TEKST.
================
Szara, ziemista, przesuszona – tak często wygląda nasza cera po zimie. Początek wiosny to odpowiedni czas, aby przywrócić jej naturalny blask i przygotować na częstsze oddziaływanie promieni słonecznych, na które czekamy z utęsknieniem… Sprawdź, jak wspomóc regenerację i przywrócić naturalny blask skórze!
Cera pozbawiona blasku, szara, zmęczona, często z widocznymi podrażnieniami i oznakami odwodnienia – znasz to z autopsji? Winę za to ponoszą zarówno zimny wiatr i mróz, jak i suche powietrze w ogrzewanych pomieszczeniach. Aby przywrócić skórze równowagę i wspomóc jej rewitalizację musimy w pierwszej kolejności usunąć zrogowaciałą warstwę naskórka.
1 krok – złuszczanie
To pole do popisu dla wszelkiego rodzaju peelingów! Mechaniczny, enzymatyczny, z dodatkiem kwasów owocowych – jest wiele możliwości, ważne aby nie był zbyt mocny dla naszej skóry – dodatkowo jej nie podrażniał.
Podczas peelingu usuwamy martwe komórki naskórka, a tym samym stymulujemy naturalną odbudowę tkanki, przyspieszając proces jej odnowy. Nowo wytworzone komórki pojawiają się szybciej na powierzchni, spłyceniu ulegają małe zmarszczki mimiczne, a przebarwienia stają się mniej widoczne. Co więcej zalegające na powierzchni martwe komórki naskórka, nie tylko blokują drogę składnikom aktywnym, utrudniając ich przenikanie w głąb skóry, ale sprawiają, że nasza cera wygląda na szarą i zmęczoną.
================
Zapisane wpisy danych:

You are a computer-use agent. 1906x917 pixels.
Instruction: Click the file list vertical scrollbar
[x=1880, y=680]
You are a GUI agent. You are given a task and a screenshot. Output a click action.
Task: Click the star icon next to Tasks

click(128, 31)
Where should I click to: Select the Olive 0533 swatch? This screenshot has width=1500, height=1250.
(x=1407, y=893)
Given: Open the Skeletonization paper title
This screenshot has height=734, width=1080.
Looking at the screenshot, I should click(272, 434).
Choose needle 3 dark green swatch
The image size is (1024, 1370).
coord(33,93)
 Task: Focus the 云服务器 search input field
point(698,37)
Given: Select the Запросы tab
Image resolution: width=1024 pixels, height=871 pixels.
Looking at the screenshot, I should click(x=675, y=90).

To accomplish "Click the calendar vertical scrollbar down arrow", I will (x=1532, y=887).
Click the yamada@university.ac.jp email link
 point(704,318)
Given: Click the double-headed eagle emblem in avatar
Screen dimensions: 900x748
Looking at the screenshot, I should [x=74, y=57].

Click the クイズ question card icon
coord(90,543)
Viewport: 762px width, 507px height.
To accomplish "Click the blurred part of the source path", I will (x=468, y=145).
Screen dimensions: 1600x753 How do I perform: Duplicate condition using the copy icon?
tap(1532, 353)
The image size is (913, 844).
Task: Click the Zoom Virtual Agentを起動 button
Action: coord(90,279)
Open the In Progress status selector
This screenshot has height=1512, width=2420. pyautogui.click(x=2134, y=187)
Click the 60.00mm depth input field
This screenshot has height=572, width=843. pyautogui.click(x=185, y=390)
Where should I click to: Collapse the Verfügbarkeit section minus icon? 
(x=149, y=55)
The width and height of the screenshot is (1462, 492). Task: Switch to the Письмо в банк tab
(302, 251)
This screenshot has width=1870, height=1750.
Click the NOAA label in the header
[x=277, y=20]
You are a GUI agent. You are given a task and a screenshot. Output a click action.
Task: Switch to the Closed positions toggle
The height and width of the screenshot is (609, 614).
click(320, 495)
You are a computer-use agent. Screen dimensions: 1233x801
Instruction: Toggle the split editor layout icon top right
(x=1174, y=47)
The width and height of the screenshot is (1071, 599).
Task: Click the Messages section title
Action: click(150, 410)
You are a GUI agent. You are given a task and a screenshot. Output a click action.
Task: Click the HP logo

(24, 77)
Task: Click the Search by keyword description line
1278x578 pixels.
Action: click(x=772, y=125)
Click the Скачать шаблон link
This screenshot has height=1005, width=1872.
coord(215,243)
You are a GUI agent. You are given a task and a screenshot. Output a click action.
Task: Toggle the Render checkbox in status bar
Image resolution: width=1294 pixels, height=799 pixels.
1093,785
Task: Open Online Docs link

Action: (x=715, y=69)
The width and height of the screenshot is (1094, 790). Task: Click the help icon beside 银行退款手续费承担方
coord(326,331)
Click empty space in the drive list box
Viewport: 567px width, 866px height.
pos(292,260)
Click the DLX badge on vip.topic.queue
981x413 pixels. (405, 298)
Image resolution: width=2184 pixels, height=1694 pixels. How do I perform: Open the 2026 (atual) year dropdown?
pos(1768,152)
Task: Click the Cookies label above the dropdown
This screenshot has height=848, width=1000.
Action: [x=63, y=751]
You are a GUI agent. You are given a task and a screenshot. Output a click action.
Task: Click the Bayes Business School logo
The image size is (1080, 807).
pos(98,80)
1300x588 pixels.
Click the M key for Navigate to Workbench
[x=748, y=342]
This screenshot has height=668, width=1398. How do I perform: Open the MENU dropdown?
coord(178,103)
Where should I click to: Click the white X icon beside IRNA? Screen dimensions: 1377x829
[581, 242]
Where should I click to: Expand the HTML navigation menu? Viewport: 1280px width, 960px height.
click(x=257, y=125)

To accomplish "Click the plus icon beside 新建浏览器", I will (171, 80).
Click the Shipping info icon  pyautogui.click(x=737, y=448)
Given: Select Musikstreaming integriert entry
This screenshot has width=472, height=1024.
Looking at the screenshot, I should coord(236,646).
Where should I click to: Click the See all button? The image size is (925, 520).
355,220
================
ZADANIA DO WYKONANIA.
1. Przepisz w formie listy akapit tekstu o pielęgnacji cery po zimie zaczynający się od słów „Podczas peelingu usuwamy”, zachowując jego główne informacje.
2. Podejmij tekst o pielęgnacji cery po zimie i dopisz jego dalszy ciąg, zaczynając od miejsca, w którym się kończy.

TWOJE ODPOWIEDZI.
1.
- Peeling usuwa martwe komórki naskórka, pobudza naturalną odbudowę tkanki i przyspiesza jej odnowę.
- Nowo wytworzone komórki szybciej pojawiają się na powierzchni.
- Małe zmarszczki mimiczne się spłycają, a przebarwienia stają się mniej widoczne.
- Martwe komórki zalegające na powierzchni utrudniają przenikanie składników aktywnych w głąb skóry i sprawiają, że cera wygląda na szarą i zmęczoną.

2.
2 krok – nawilżanie
Niekorzystne warunki atmosferyczne na zewnętrz i suche powietrze w domach sprawiają, że skóra zimą szybko traci nawilżenie, a to oznacza utratę jędrności i naturalnego blasku. Aby przywrócić jej właściwy poziom nawilżenia stosujmy kosmetyki, które zawierają w swoim składzie substancje wiążące wodę i zatrzymują ją w skórze, np. kwas hialuronowy, mocznik, kwas mlekowy lub gliceryna. Ich głównym celem jest zwiększenie ilości wody w warstwie rogowej naskórka, dzięki czemu skóra jest nawilżona i bardziej elastyczna. Jeżeli przesuszona cera wymaga zastosowania kilku specjalistycznych preparatów – stosujmy je w kolejności od najlżejszego, do najgęstszego.
Pamiętajmy – krem, maska czy serum wykażą się większą skutecznością, jeśli zastosujemy je na złuszczoną peelingiem skórę.
3 krok – odżywienie
Wiosenną regenerację warto wesprzeć kosmetykami, które silnie odżywią „wygłodzoną” po zimie skórę. Szarej i bladej cerze najskuteczniej przywrócimy blask sięgając po kosmetyki z witaminą C. Jej wielokierunkowe działanie sprawia, że jest ona skuteczna w pielęgnacji każdego typu cery – suchej, z oznakami starzenia, tłustej, mieszanej czy naczynkowej. Ponieważ witamina C w czystej postaci szybko ulega utlenieniu i trudno przenika przez warstwę rogową naskórka szukajmy kosmetyków z bardziej stabilnymi pochodnymi witaminy C (np. solami magnezowymi lub sodowymi kwasu askorbinowego) lub wybierajmy formuły z witaminą C w postaci liposomowej, która charakteryzuje się większą trwałością i lepszym przenikaniem do głębszych warstw naskórka.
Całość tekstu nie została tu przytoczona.